Premiums. While average annual premium increases for employer-provided health insurance continue to outpace earnings, the steep increases seen at the beginning of this decade have leveled off somewhat, going from 78% between 2000 and 2006 to 37% from 2006 to 2012 (37%) and 25% between 2012 and 2018.6 Still, the year-over-year increases (combined with increasing out-of-pocket costs) and the predicted 5% increase for 2019 represent a substantial cost, especially for employees in lower-income groups. For the 20 million Americans who do not have employer-provided health insurance, uncertainty as direct result of administrative actions designed to repeal but not replace the 2010 Patient Protection and Affordability Act (also known as ACA or Obamacare) has become the new norm.7 During the first 5 years of the ACA (2011 to 2016), premiums in the individual market increased an average of 12% per year (considerably outpacing increases in earnings), but in 2017 and 2018 premiums increased an average of 23% per year.8More recent administrative steps are designed to further erode the ACA by encouraging young, healthy individuals to obtain coverage outside the ACA marketplace which, in turn, is predicted to sharply increase premiums for people 50 to 64 years of age.7
Back to “the good old days.” The promotion of individual insurance plans that are outside the ACA market place and charge much lower premiums brings us right back to the importance of reading the fine print on policies, because these so-called short-term, limited-duration insurance plans are similar to the only plans persons in the individual market had access to in the past. They are called short-term policies because they are not automatically renewable and they are medically underwritten (if you have a health condition you can be turned down or charged higher premiums without limits), exclude coverage for pre-existing conditions, do not have to cover essential health benefits, impose lifetime and annual limits, and may require cost sharing (ie, you pay) in excess of $20 000 per person per policy period.9 In other words, these plans take us right back to “the good old days” of rescission (where your insurance would simply be discontinued if you were to become ill), running up against the lifetime limit if you experience a serious accident or health problem and all the other problems that caused millions of Americans to not have access to health insurance at all. These plans may save young and healthy people money ... as long as they do not need to use them.
Elephant in the room. At the heart of all the above-mentioned issues that cause us to worry as care providers to patients that may not be able to access or afford is the fact that the cost of health care in general in the United States continues to outpace all other developed nations on its unsustainable path to 20% of Gross Domestic Product.10 Some of the drivers of this trend include prescription drug costs (69% increase since 2000), hospital costs (60% increase since 2000), health care industry lobbying (doubled since 1998), and hospital consolidation.10 Of course, the list is much longer and factors such as exorbitant administrative costs11 and billions of dollars in insurance company profits12 all add up.

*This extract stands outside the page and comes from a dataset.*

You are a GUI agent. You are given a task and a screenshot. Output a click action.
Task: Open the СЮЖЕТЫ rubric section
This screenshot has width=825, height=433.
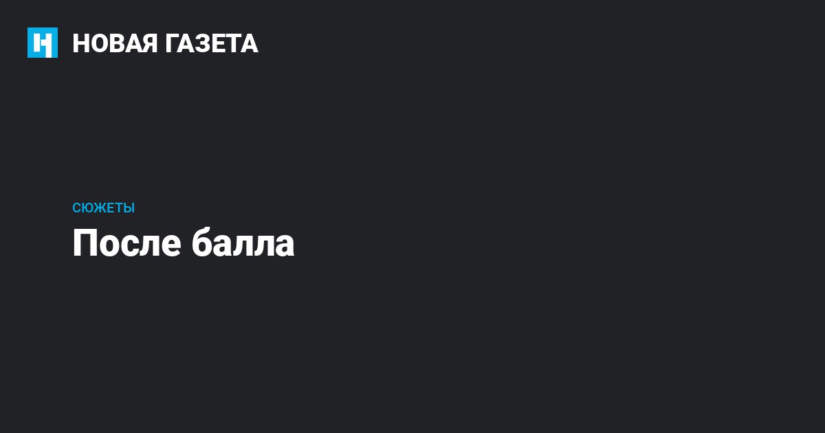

One way or another, everyone pays for it. So the real question is: Why do politicians talk so much about health insurance while ignoring the elephant in the room? Instead of endlessly talking about and tweaking insurance plans, trying to repeal the ACA, or adding more red tape, why not look at the real drivers of outcomes and costs and take real actions to improve both? There are ample data to show it is possible and can be done.10 Less talking and more doing to address the elephant in the room would be a welcome change for consumers and providers alike. We are tired of the never-ending changes to coverage options and restrictions, dealing with billing issues, calling insurance companies, collecting payments, working with patients who are unable to afford the deductibles, changes in their health plans they do not understand .... the list goes on and on. Wouldn’t it be nice to greet winter only with thoughts of the upcoming holidays? Put that on your holiday Wish List!